Look below for the line with "Play the embedded NATO summit video", then repeat it and all lines after it, exactly, minus any pictures.

Material for the task below:

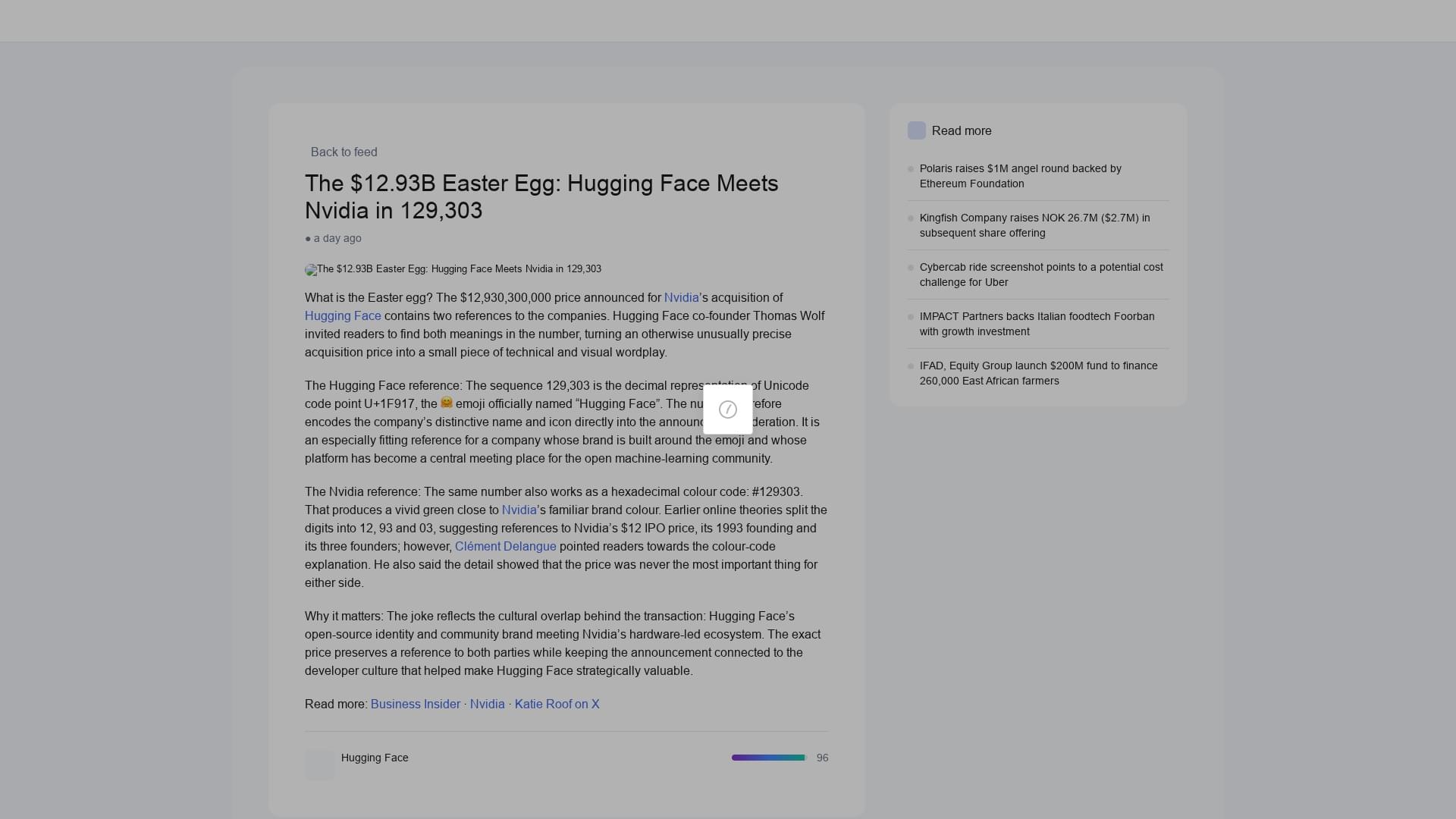Image resolution: width=1456 pixels, height=819 pixels.
Task: Open the Nvidia link in first paragraph
Action: [x=682, y=298]
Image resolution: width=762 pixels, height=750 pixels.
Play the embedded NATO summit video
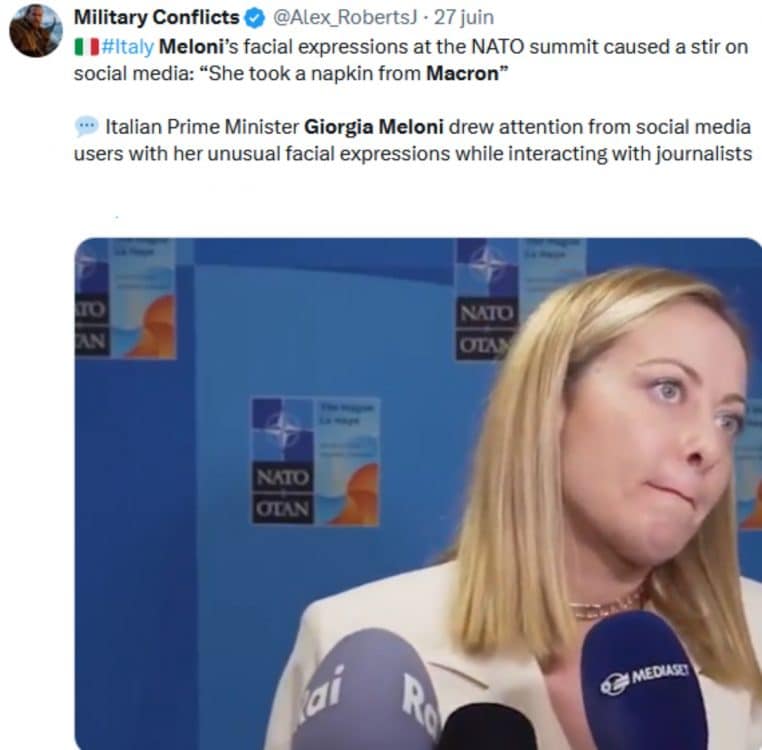(x=418, y=493)
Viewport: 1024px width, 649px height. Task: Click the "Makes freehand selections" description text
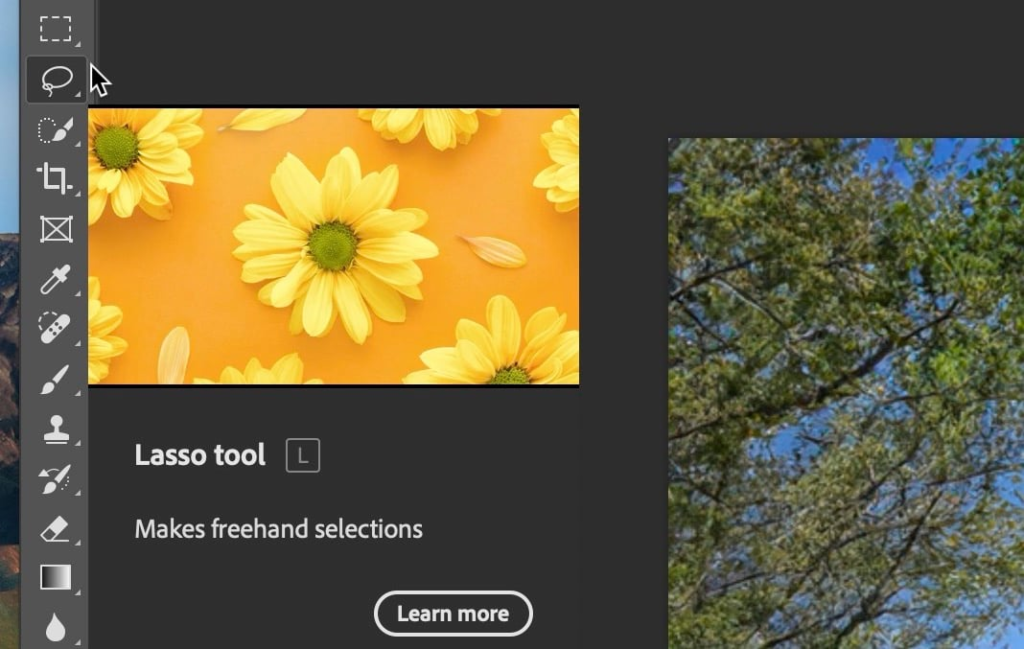(278, 529)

End of Material for the task.

__Response to the task__.
Play the embedded NATO summit video
(x=418, y=493)
Viewport: 1024px width, 649px height. Task: Click the "Makes freehand selections" description text
(278, 529)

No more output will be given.